Tuesday, November 15, 2016

Bell and the Commentary to USSG § 4B1.2

Here’s what the government will say:

“Maybe Bell is right that robbery doesn’t have a force element. But there’s more than one way to skin a crime of violence. The commentary to § 4B1.2 said (prior to the August 1, 2016 amendment) that the definition of a ‘crime of violence’ includes ‘robbery’. And because your client was convicted of robbery, she has been convicted of a crime of violence.”
Not so.
A quick post-Johnson review. After Johnson smacked down the residual clause, there are two ways for something to be a crime of violence under § 4B1.2. First, it can be an enumerated offense: burglary, arson, extortion, or the use of explosives. I don’t see robbery anywhere in that list. Second, it can be an offense that involves the use, attempted use, or threatened use of physical force. And as Bell establishes, robbery doesn’t qualify there, either. So what to do with the commentary to 4B1.2 listing robbery as a crime of violence?
The First Circuit answered that question in United States v. Soto-Rivera. Remember, guidelines come in two parts: text and commentary. The text is binding. The commentary is not. When the commentary is inconsistent with the text, the text controls. And after Johnson, commentary that says an offense is a crime of violence is inconsistent with the text when that offense is not burglary, arson, extortion, the use of explosives, and lacks a force element. As a Seventh Circuit decision expounding on Soto-Rivera explains,
Under § 4B1.2(a), "crime of violence" means subpart 1 (the elements clause) and subpart 2 (the four specific crimes followed by the residual clause). If the application note's list is not interpreting one of those two subparts---and it isn't once the residual clause drops out---then it is in effect adding to the definition. And that's necessarily inconsistent with the text of the guideline itself.

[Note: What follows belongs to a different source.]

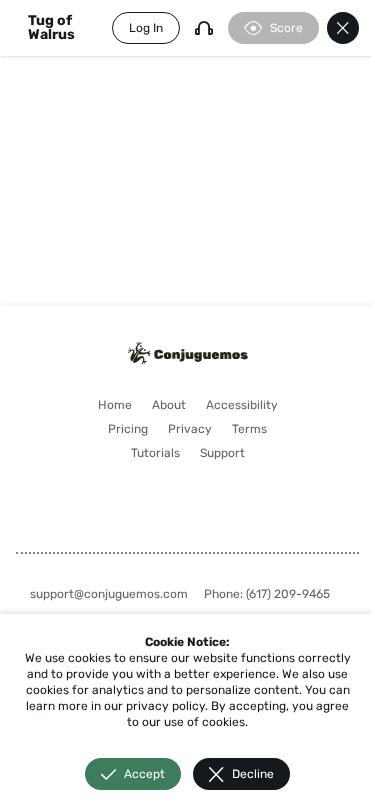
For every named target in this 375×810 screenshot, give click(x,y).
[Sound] (204, 28)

Bell followed the First and Seventh Circuits, holding that “[p]ost–Johnson . . . § 4B1.2's commentary, standing alone, cannot serve as an independent basis for a conviction to qualify as a crime of violence because doing so would be inconsistent with the post-Johnson text of the Guideline itself.”
The Tenth Circuit agreed, long ago, as we blogged about here. In United States v. Armijo, our Circuit held that commentary which expanded the text could not support classifying a prior offense as a crime of violence. After Johnson, a crime of violence must be an enumerated offense (burglary, arson, extortion, use of explosives) or have a force element. As Bell explains, a prior offense which does not fit those categories is not a crime of violence. At least prior to the August 1, 2016 amendments. More on that later.